■ **Task to complete**: Render the rows below as a JSON list of strings with one string per line, omitting blank lines.

■ **Exercise data**:
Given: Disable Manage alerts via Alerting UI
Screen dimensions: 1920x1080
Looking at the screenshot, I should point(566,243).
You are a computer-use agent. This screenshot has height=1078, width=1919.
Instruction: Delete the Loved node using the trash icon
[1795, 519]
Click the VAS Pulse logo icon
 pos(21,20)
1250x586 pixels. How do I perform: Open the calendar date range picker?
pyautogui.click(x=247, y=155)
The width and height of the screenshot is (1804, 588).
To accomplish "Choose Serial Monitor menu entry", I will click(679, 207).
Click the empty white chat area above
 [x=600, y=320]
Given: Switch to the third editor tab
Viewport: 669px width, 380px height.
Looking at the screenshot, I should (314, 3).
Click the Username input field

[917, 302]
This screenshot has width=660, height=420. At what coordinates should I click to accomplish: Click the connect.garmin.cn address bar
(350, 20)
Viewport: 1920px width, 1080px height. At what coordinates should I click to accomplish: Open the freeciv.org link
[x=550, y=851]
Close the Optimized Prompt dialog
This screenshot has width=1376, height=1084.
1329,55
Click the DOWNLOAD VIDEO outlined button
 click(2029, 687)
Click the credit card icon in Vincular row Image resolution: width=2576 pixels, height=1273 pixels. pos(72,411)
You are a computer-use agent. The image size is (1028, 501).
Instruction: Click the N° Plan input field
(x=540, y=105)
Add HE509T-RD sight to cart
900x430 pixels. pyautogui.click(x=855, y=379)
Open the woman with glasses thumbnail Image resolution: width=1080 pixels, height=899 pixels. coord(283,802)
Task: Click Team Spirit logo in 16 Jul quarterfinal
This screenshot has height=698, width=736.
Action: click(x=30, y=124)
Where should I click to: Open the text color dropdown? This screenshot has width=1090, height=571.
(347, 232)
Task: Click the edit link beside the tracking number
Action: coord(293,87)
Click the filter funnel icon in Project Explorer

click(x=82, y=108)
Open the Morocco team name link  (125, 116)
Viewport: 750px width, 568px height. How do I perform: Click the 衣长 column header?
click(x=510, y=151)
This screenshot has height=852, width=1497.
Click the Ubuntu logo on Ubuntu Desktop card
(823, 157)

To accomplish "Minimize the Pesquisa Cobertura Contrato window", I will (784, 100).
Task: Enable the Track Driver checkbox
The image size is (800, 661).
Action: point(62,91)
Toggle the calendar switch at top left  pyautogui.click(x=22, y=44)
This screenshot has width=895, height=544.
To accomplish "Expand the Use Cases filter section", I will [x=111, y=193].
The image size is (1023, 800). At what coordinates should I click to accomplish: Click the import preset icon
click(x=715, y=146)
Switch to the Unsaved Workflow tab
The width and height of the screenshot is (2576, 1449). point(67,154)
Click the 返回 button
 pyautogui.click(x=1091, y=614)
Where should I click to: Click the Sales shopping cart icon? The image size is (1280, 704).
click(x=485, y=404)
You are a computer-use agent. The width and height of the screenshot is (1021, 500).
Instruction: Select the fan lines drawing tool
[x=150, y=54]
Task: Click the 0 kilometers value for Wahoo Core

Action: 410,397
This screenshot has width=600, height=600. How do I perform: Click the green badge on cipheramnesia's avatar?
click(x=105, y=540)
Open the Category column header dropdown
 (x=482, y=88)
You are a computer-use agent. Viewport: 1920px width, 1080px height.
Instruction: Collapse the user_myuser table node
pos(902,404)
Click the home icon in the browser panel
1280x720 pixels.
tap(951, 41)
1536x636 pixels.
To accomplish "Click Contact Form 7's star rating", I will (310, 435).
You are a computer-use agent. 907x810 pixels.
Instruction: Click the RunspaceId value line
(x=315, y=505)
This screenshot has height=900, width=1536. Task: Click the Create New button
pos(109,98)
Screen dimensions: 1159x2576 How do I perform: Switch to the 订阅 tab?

■ **Solved problem**:
[
  "Given: Disable Manage alerts via Alerting UI",
  "Screen dimensions: 1920x1080",
  "Looking at the screenshot, I should point(566,243).",
  "You are a computer-use agent. This screenshot has height=1078, width=1919.",
  "Instruction: Delete the Loved node using the trash icon",
  "[1795, 519]",
  "Click the VAS Pulse logo icon",
  " pos(21,20)",
  "1250x586 pixels. How do I perform: Open the calendar date range picker?",
  "pyautogui.click(x=247, y=155)",
  "The width and height of the screenshot is (1804, 588).",
  "To accomplish \"Choose Serial Monitor menu entry\", I will click(679, 207).",
  "Click the empty white chat area above",
  " [x=600, y=320]",
  "Given: Switch to the third editor tab",
  "Viewport: 669px width, 380px height.",
  "Looking at the screenshot, I should (314, 3).",
  "Click the Username input field",
  "[917, 302]",
  "This screenshot has width=660, height=420. At what coordinates should I click to accomplish: Click the connect.garmin.cn address bar",
  "(350, 20)",
  "Viewport: 1920px width, 1080px height. At what coordinates should I click to accomplish: Open the freeciv.org link",
  "[x=550, y=851]",
  "Close the Optimized Prompt dialog",
  "This screenshot has width=1376, height=1084.",
  "1329,55",
  "Click the DOWNLOAD VIDEO outlined button",
  " click(2029, 687)",
  "Click the credit card icon in Vincular row Image resolution: width=2576 pixels, height=1273 pixels. pos(72,411)",
  "You are a computer-use agent. The image size is (1028, 501).",
  "Instruction: Click the N° Plan input field",
  "(x=540, y=105)",
  "Add HE509T-RD sight to cart",
  "900x430 pixels. pyautogui.click(x=855, y=379)",
  "Open the woman with glasses thumbnail Image resolution: width=1080 pixels, height=899 pixels. coord(283,802)",
  "Task: Click Team Spirit logo in 16 Jul quarterfinal",
  "This screenshot has height=698, width=736.",
  "Action: click(x=30, y=124)",
  "Where should I click to: Open the text color dropdown? This screenshot has width=1090, height=571.",
  "(347, 232)",
  "Task: Click the edit link beside the tracking number",
  "Action: coord(293,87)",
  "Click the filter funnel icon in Project Explorer",
  "click(x=82, y=108)",
  "Open the Morocco team name link  (125, 116)",
  "Viewport: 750px width, 568px height. How do I perform: Click the 衣长 column header?",
  "click(x=510, y=151)",
  "This screenshot has height=852, width=1497.",
  "Click the Ubuntu logo on Ubuntu Desktop card",
  "(823, 157)",
  "To accomplish \"Minimize the Pesquisa Cobertura Contrato window\", I will (784, 100).",
  "Task: Enable the Track Driver checkbox",
  "The image size is (800, 661).",
  "Action: point(62,91)",
  "Toggle the calendar switch at top left  pyautogui.click(x=22, y=44)",
  "This screenshot has width=895, height=544.",
  "To accomplish \"Expand the Use Cases filter section\", I will [x=111, y=193].",
  "The image size is (1023, 800). At what coordinates should I click to accomplish: Click the import preset icon",
  "click(x=715, y=146)",
  "Switch to the Unsaved Workflow tab",
  "The width and height of the screenshot is (2576, 1449). point(67,154)",
  "Click the 返回 button",
  " pyautogui.click(x=1091, y=614)",
  "Where should I click to: Click the Sales shopping cart icon? The image size is (1280, 704).",
  "click(x=485, y=404)",
  "You are a computer-use agent. The width and height of the screenshot is (1021, 500).",
  "Instruction: Select the fan lines drawing tool",
  "[x=150, y=54]",
  "Task: Click the 0 kilometers value for Wahoo Core",
  "Action: 410,397",
  "This screenshot has width=600, height=600. How do I perform: Click the green badge on cipheramnesia's avatar?",
  "click(x=105, y=540)",
  "Open the Category column header dropdown",
  " (x=482, y=88)",
  "You are a computer-use agent. Viewport: 1920px width, 1080px height.",
  "Instruction: Collapse the user_myuser table node",
  "pos(902,404)",
  "Click the home icon in the browser panel",
  "1280x720 pixels.",
  "tap(951, 41)",
  "1536x636 pixels.",
  "To accomplish \"Click Contact Form 7's star rating\", I will (310, 435).",
  "You are a computer-use agent. 907x810 pixels.",
  "Instruction: Click the RunspaceId value line",
  "(x=315, y=505)",
  "This screenshot has height=900, width=1536. Task: Click the Create New button",
  "pos(109,98)",
  "Screen dimensions: 1159x2576 How do I perform: Switch to the 订阅 tab?"
]